A diretora sorriu tristemente.

"Bem, se você se surpreendeu com os registros acadêmicos da mãe de Harry Potter, espere só até saber sobre os do pai dele." Falou a mulher pegando um arquivo de aparência envelhecida. "Tome cuidado com isso, querida." Disse ela levantando uma sobrancelha e entregando a pasta nas mãos da garota. "Não foi fácil pôr as mãos neste aqui."

A jovem segurou os papéis com cuidado e se surpreendeu com o conteúdo.

"Mas." Gaguejou Fleur. "Está em branco." Percebeu ela enquanto folhava as páginas, voltando os olhos para sua diretora. "O que isso quer dizer?"

Máxime balançou a cabeça com um olhar conhecedor.

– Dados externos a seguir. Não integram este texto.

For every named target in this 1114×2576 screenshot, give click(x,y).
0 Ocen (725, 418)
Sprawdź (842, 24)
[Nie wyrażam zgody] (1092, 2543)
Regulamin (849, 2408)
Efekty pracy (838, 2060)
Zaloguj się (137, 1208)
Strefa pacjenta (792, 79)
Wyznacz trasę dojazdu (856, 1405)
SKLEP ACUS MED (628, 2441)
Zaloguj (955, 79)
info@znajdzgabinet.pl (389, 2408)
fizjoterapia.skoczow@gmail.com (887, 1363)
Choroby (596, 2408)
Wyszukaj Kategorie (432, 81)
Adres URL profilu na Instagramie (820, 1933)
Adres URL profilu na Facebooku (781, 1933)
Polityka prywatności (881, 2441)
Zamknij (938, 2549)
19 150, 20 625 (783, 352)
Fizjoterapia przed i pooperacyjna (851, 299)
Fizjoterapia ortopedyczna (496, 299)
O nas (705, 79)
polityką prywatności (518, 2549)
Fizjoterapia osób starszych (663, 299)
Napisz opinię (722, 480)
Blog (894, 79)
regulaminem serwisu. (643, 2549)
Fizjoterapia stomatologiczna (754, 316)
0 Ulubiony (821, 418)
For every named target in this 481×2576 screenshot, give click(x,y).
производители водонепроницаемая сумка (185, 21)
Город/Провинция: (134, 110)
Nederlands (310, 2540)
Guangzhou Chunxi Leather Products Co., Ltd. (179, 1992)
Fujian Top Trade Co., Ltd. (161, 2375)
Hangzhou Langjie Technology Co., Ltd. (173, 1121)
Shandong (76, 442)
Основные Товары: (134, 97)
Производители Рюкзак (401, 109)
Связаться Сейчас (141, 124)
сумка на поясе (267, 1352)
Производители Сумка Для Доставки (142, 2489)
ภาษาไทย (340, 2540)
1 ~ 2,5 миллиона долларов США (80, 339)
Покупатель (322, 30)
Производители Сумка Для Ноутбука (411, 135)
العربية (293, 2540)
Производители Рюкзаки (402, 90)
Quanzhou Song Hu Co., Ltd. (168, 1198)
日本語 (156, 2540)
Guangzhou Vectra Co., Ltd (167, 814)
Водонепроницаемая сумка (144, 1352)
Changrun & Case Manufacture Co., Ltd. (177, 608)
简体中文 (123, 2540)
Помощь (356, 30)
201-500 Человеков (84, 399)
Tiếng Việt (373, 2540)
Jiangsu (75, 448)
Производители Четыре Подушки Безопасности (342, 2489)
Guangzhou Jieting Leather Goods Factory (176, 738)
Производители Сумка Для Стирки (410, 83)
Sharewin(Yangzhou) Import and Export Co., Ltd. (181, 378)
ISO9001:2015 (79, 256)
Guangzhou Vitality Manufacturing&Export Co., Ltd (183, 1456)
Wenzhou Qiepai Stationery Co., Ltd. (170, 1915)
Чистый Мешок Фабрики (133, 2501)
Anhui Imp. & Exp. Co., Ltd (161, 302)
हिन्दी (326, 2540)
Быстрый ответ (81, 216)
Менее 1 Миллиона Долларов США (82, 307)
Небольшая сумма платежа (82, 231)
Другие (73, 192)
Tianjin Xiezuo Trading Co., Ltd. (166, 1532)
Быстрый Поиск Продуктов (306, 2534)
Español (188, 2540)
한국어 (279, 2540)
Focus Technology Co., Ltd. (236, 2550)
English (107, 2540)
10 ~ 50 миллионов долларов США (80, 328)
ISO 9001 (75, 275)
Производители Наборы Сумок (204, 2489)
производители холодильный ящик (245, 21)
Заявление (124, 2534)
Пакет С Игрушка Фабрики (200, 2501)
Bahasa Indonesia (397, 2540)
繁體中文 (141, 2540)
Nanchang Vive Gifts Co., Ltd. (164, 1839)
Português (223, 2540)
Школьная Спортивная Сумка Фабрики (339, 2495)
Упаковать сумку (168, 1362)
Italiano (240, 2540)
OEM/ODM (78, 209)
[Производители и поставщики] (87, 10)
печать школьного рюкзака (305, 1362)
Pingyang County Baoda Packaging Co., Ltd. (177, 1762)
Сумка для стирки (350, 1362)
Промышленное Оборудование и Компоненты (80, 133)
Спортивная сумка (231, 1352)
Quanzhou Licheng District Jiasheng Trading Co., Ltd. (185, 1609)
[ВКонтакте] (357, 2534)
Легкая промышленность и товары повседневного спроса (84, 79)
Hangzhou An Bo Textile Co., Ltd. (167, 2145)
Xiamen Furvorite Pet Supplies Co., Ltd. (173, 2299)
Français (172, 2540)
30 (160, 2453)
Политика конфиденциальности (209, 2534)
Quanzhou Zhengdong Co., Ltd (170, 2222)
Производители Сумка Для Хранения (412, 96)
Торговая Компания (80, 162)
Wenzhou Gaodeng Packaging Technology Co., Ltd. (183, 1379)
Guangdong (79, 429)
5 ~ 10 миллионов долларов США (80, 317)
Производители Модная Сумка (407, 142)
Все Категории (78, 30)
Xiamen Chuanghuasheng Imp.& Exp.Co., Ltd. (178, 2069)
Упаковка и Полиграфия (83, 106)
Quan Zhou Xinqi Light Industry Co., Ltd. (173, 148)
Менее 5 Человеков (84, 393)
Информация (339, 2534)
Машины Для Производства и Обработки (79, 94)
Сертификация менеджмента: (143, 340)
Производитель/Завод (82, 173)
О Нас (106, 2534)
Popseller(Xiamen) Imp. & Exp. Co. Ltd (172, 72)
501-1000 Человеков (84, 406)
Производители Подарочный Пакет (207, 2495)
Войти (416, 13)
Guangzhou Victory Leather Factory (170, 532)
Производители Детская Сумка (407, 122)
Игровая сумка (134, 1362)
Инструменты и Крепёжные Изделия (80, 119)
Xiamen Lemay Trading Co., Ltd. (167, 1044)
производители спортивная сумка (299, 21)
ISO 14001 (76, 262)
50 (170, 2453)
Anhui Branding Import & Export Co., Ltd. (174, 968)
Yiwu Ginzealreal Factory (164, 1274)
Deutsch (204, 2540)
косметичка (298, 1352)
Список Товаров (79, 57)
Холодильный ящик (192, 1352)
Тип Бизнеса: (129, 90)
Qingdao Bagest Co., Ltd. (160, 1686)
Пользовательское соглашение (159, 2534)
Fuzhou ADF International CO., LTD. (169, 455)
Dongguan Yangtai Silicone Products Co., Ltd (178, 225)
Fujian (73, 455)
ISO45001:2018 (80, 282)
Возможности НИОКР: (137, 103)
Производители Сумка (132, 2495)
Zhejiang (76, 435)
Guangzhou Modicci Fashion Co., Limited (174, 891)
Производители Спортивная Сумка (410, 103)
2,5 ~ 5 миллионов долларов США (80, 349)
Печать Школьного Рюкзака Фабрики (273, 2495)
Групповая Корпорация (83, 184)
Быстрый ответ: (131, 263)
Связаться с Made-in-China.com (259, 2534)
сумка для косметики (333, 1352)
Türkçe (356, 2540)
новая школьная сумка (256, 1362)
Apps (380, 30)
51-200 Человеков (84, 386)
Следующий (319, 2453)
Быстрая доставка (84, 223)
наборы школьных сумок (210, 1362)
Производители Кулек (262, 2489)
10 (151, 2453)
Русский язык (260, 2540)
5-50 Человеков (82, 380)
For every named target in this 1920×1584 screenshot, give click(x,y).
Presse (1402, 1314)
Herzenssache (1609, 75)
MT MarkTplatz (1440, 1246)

"Quer dizer que os arquivos dele são sigilosos." Ponderou a mulher. "Muito sigilosos, considerando o nível de permissão que a pessoa de quem cobrei esses favores possuía."

Concluiu a mulher em tom enigmático.

Fleur devolveu a pasta em silêncio, enquanto ponderava as informações e revisava as próprias opiniões sobre o Harry Potter.

Ele pareceu, na visão de Fleur, desde o início, um garoto arrogante cercado de mestres poderosos.

Sua atitude em relação a ela era irritante, mas, até certo ponto, esperada; sua beleza antinatural poderia causar reações adversas em jovens do sexo masculino. No entanto, suas opiniões mudaram levemente durante as poucas conversas que teve com o garoto; onde ela percebeu certa insegurança e autodepreciação em seus comentários desapegados.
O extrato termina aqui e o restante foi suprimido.